What Are Typical Allergy Symptoms?
Allergy symptoms differ depending on the type of allergy and body part involved. For example, food allergies may cause different symptoms than nasal allergies or eye allergies. The severity of symptoms may also vary, ranging from mild irritation to a life-threatening reaction called anaphylaxis.
Typical symptoms of most allergies include:
- Watery eyes
- Runny nose
- Hives, blisters, or rashes on the skin
- Skin redness or dryness
- Noisy breathing or wheezing
- Shortness of breath
- Chest tightness
- Nausea with or without vomiting
- Pain in the abdomen
- Malaise or a feeling of being unwell
- Swelling over the lips, tongue, around the eyes, or on the entire face
What are symptoms of anaphylaxis?
Symptoms of anaphylaxis generally include:
- Dizziness or lightheadedness
- Swollen throat or mouth
- Severe difficulty breathing, swallowing, and talking
- Bluish discoloration of the lips or skin
- Nausea or vomiting
If you notice any of these symptoms, you should be taken to the emergency room immediately. If you have an epinephrine auto-injector available, such as an EpiPen, you should be administered a shot as soon as possible and go to the hospital, even if your symptoms subside after the injection.
※ ※ ※
• [ACTION ITEM]: From the text on allergy symptoms, extract the passage between "Symptoms of anaphylaxis generally" and "after the injection.", inclusive, copying it word for word. The records that follow the text are not needed for any of the work here.

• [GIVEN RECORDS]:
※ ※ ※
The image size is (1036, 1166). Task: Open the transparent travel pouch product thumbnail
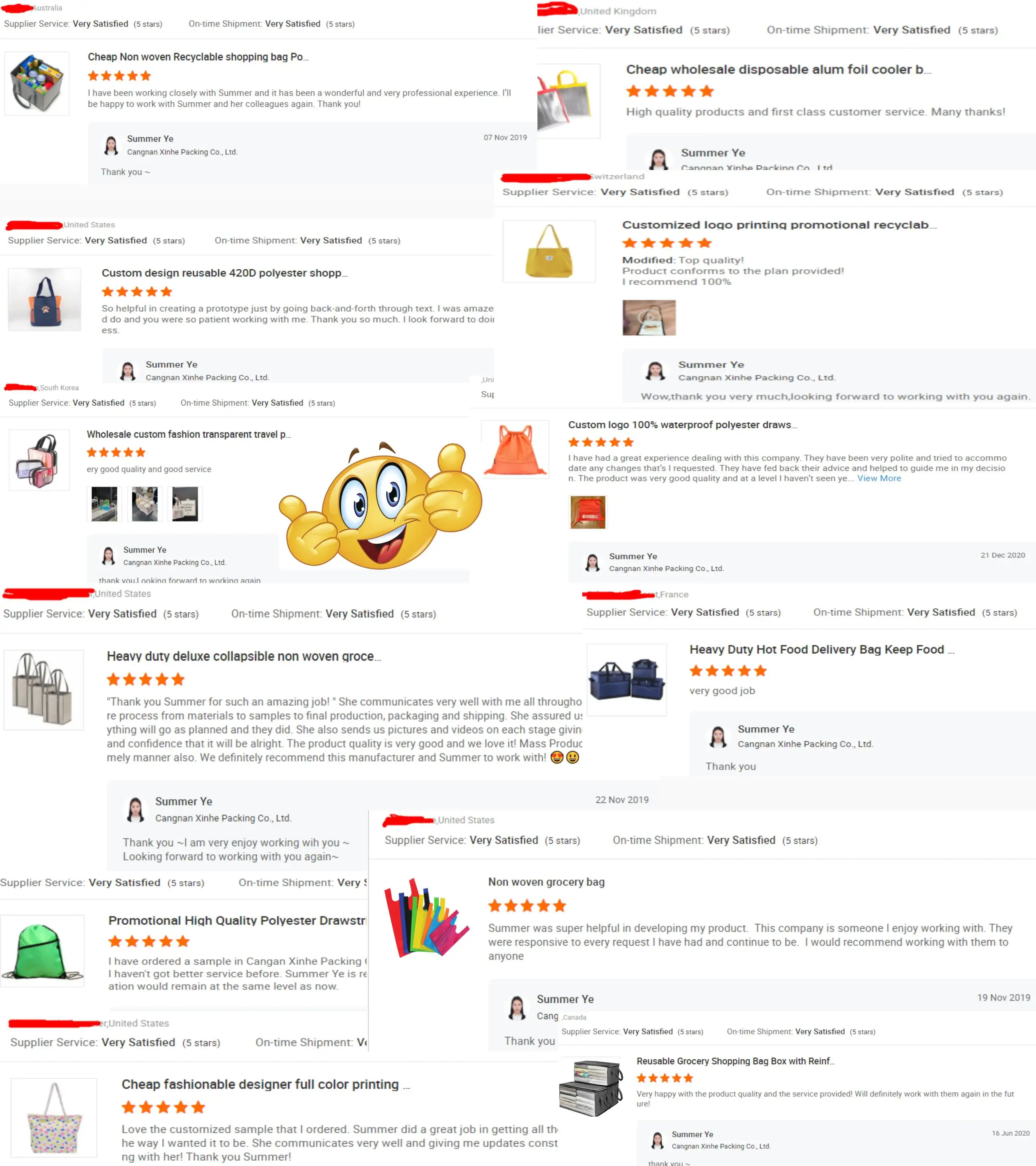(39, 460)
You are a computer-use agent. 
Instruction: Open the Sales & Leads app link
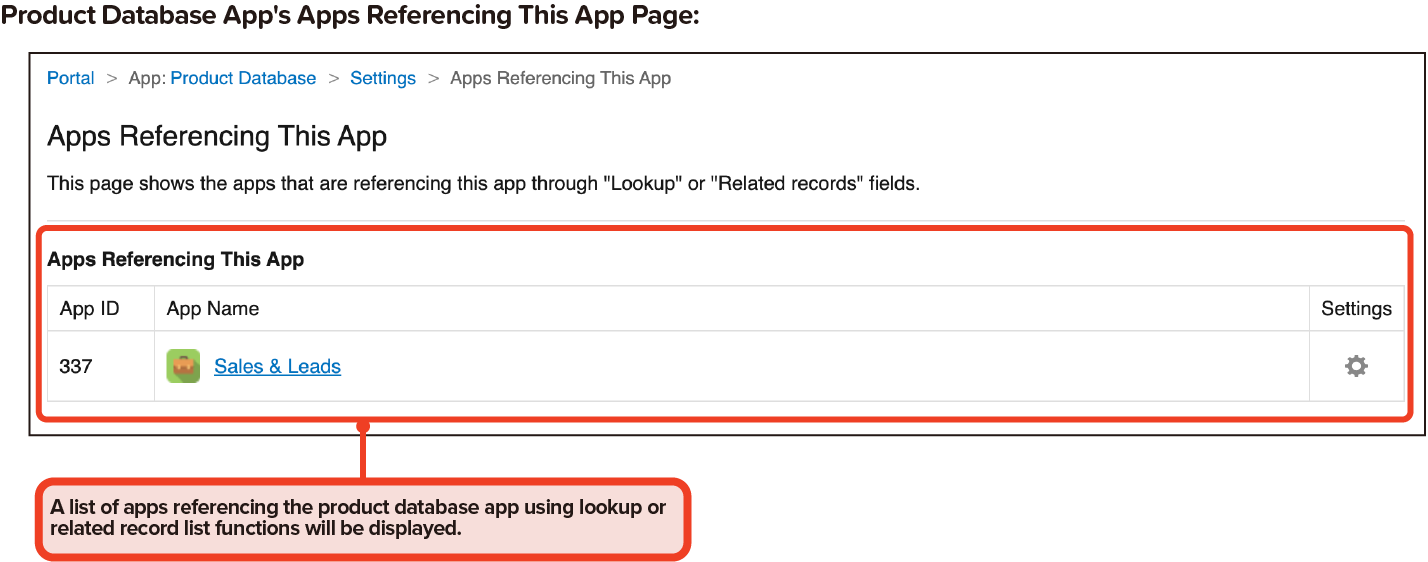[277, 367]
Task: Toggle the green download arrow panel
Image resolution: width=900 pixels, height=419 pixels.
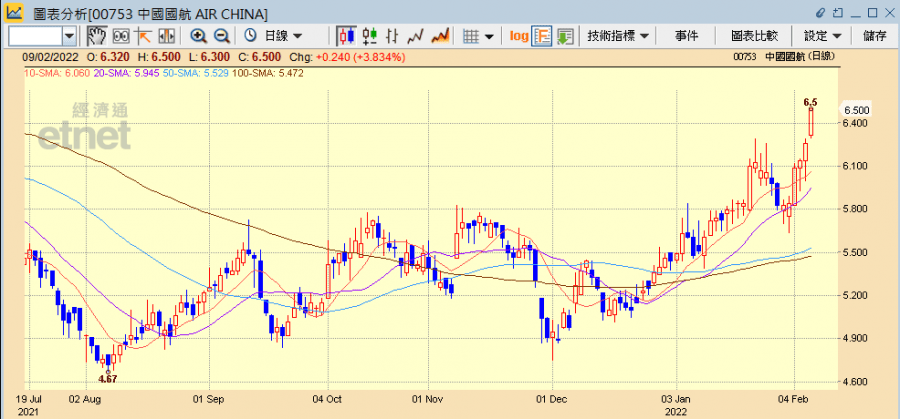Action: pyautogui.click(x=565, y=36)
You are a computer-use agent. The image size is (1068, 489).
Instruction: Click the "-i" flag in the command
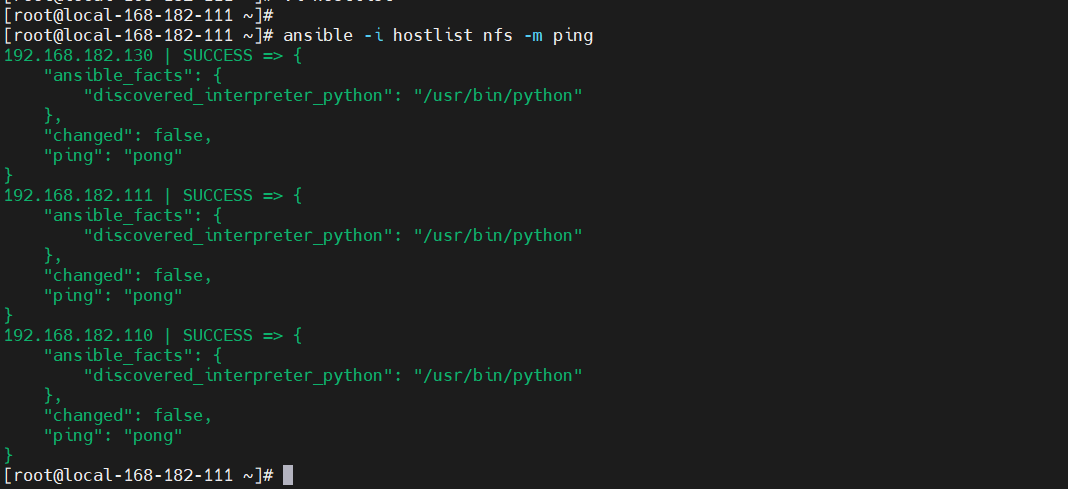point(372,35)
※ ※ ※
• [TASK OUTPUT]:
Symptoms of anaphylaxis generally include:
- Dizziness or lightheadedness
- Swollen throat or mouth
- Severe difficulty breathing, swallowing, and talking
- Bluish discoloration of the lips or skin
- Nausea or vomiting
If you notice any of these symptoms, you should be taken to the emergency room immediately. If you have an epinephrine auto-injector available, such as an EpiPen, you should be administered a shot as soon as possible and go to the hospital, even if your symptoms subside after the injection.